Data records
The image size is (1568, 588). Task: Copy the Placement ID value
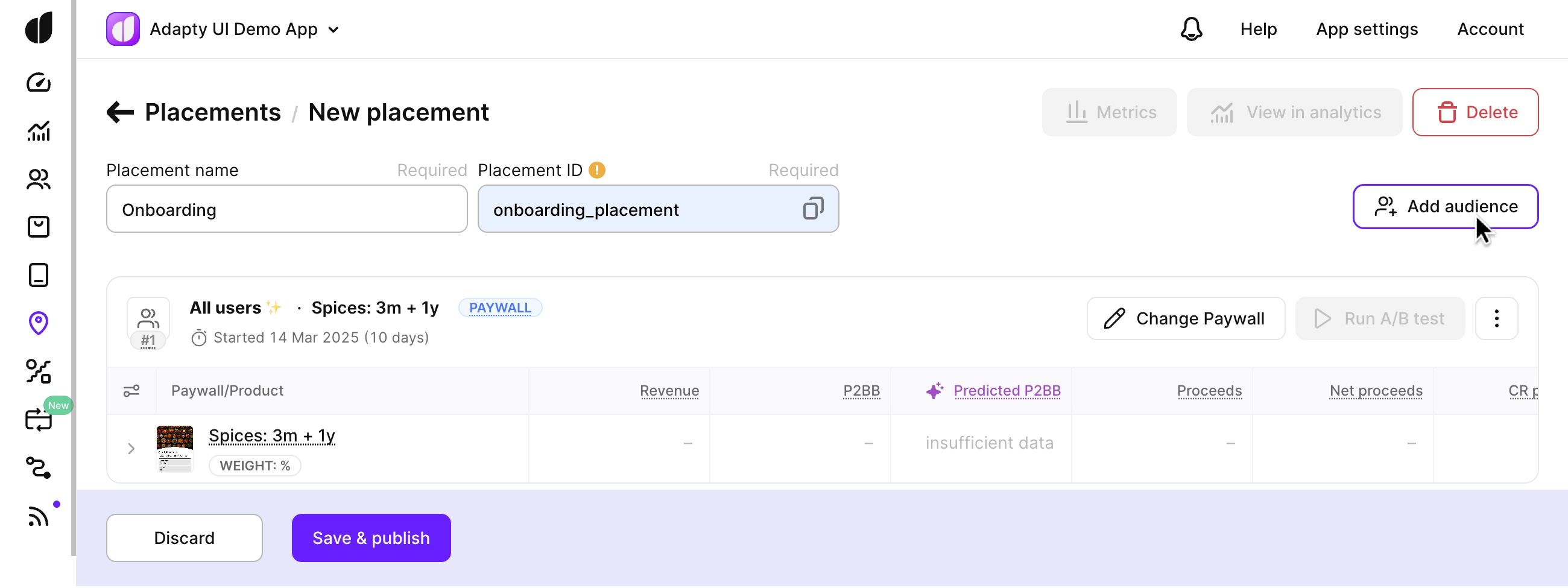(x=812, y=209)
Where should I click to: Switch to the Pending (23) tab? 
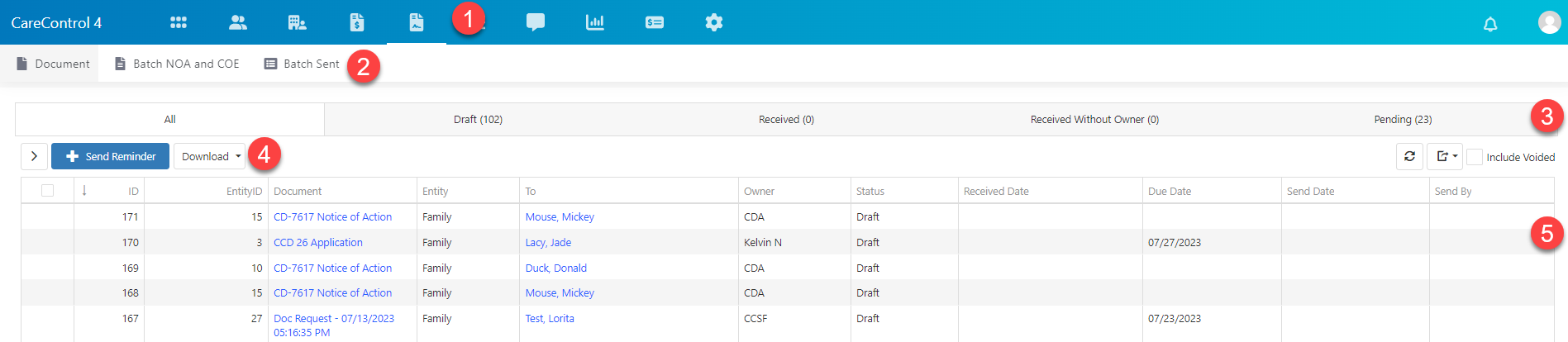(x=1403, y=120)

--

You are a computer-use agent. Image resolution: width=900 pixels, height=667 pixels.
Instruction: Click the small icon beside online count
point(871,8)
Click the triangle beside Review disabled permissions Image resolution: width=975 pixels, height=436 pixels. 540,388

---

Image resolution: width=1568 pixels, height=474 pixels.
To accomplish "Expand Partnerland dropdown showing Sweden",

Problem to solve
Taking the line with "Image resolution: width=1568" as the first and the line with "Partnerland dropdown showing" as the last, retype that stretch of the data above exactly, with no other lines.

Output of the exercise
Image resolution: width=1568 pixels, height=474 pixels.
To accomplish "Expand Partnerland dropdown showing Sweden",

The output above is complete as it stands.